Well, Mark Anderson has been in touch from Middleton St George. His grandfather, also Mark, was a leadminer and folk-singer from Middleton-in-Teesdale. In 1951, a US researcher working for the BBC recorded Mark singing traditional Teesdale songs in the High Force Hotel.

One of those songs was Scarborough Fair, and it is said that this recording of it found its way, via folksinger Ewan MacColl, to Paul Simon who liked it so much that he and Art Garfunkel recorded it in 1965 and turned it into a global hit.

Another of those songs was The Bonny Moor Hen, and you can listen to the song here

But how true is the story of the leadminers defending their ages-old right to help themselves to the Bishop’s birds?

Tony Young of Crook has researched it more fully, and shows that it all began in August 1818, when the constable of St John’s Chapel arrested Charles Siddle at Newhouse, a nearby hamlet.
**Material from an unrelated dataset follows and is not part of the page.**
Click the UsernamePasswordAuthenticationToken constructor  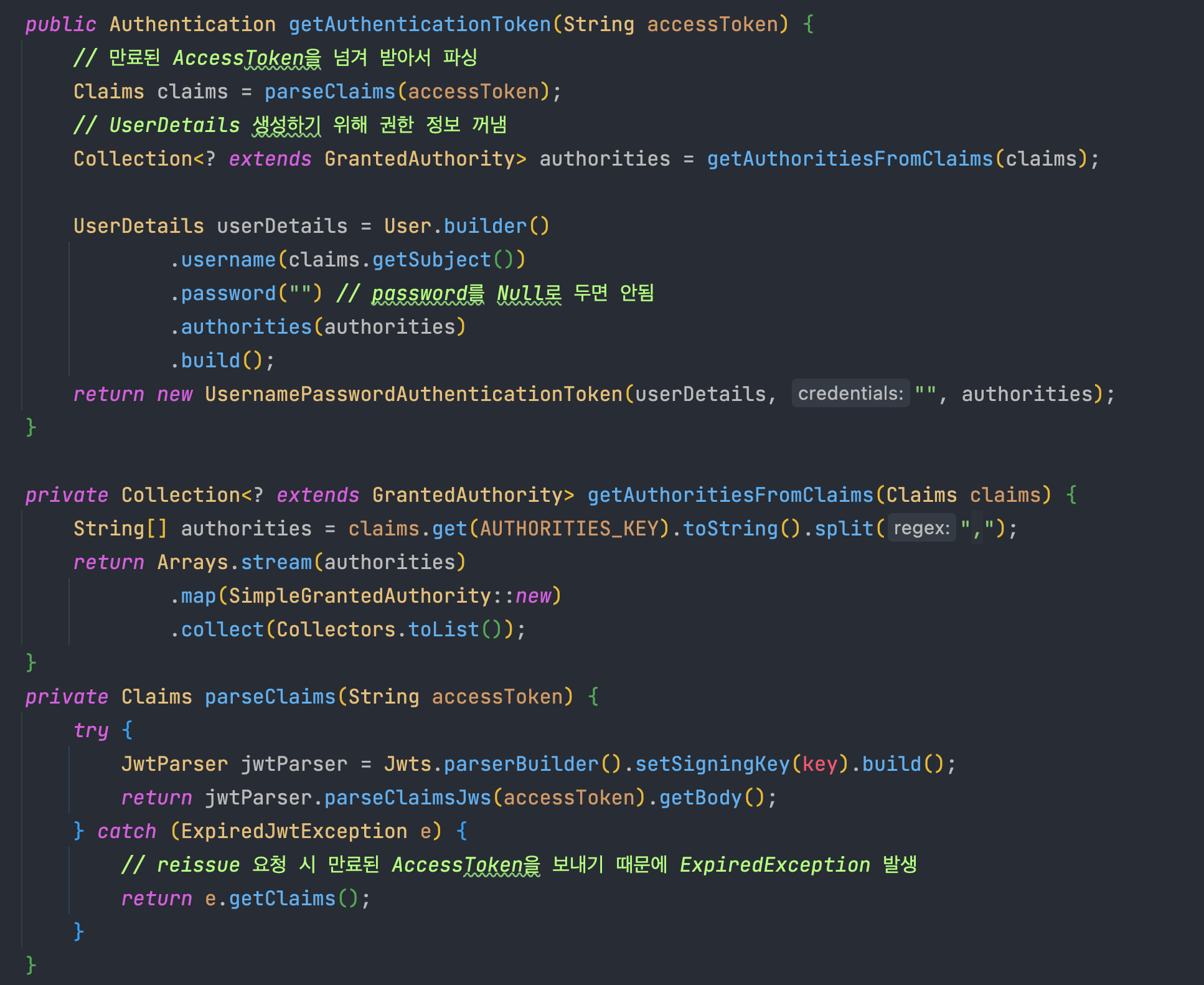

Siddle had probably been poaching, but his friends intervened and forced the constable to release him.

This led to arrest warrants being issued for the gang and, according to a report in The Times, on December 7, 1818, “a posse of about eight constables from Bishop Auckland and Darlington” were sent to execute them.

“By travelling all night, they surprised and took in bed two brothers of the name of Siddel, and immediately set out with their prisoners on a cart,” said The Times. “They halted at Stanhope to refresh themselves and were boasting how cleverly they had accomplished their dangerous business, when lo! six or seven of the most desperate poachers of the vale, who had been in pursuit, entered the town and, mustering in front of the house, rushed in.”

The scene of the battle was the Black Bull Inn – now the Bonny Moor Hen – in Stanhope Market Place, and the desperadoes were joined by at least 20 other ruffians.

The Times said: “The constables were armed with pistols and the poachers with fowling-pieces. Luckily, though two or three shots were fired, no one was hurt by them, the poachers knocking down the officers with the butt-ends of their pieces.”

Within minutes, the constables were battered to the floor, a couple of them being knocked unconscious, and the poachers emerged triumphantly into the Market Place accompanied by the Siddle brothers.

The floor of the Black Bull was so covered in with constables’ blood that the landlady was advised to mix it with meal and make a special black pudding.

The authorities were so angered by the “outrage at Weardale” that on December 19, the county magistrates asked whether it was possible for troops to be stationed at Stanhope.

On January 11, 1819, they issued warrants for the arrests of six men involved in the battle, but this time, rather than sending in a heavy-handed posse, they adopted a softly, softly approach. Mr Brignal, a Durham City constable was despatched along with the rector of Wolsingham to St John’s Chapel to bring the men to heel.

On April 19, they appeared in court at Durham and pleaded guilty. Their solicitor said how sorry they were and said they were men of previously good character with wives and young children to support.

The chairman of the bench, Rev Nesfield, the rector of Brancepeth, said without their expressions of contrition, he would have imposed a custodial sentence.

But as they were sorry, he fined them one shilling each.

He also ordered them to give a surety of £50 of their own money and a further two sureties of £25 from other people which would be returned if they were of good behaviour for the next 12 months.

Five of the six had their sureties ready and were released immediately, and the sixth was let go a couple of days later.

It looks like the authorities quite skilfully defused the situation, fining the men an affordably small amount but placing them in a position where they would lose a huge amount – £100 in 1819 is worth more than £8,000 today, according to the Bank of England’s inflation calculator – if they stepped out of line again.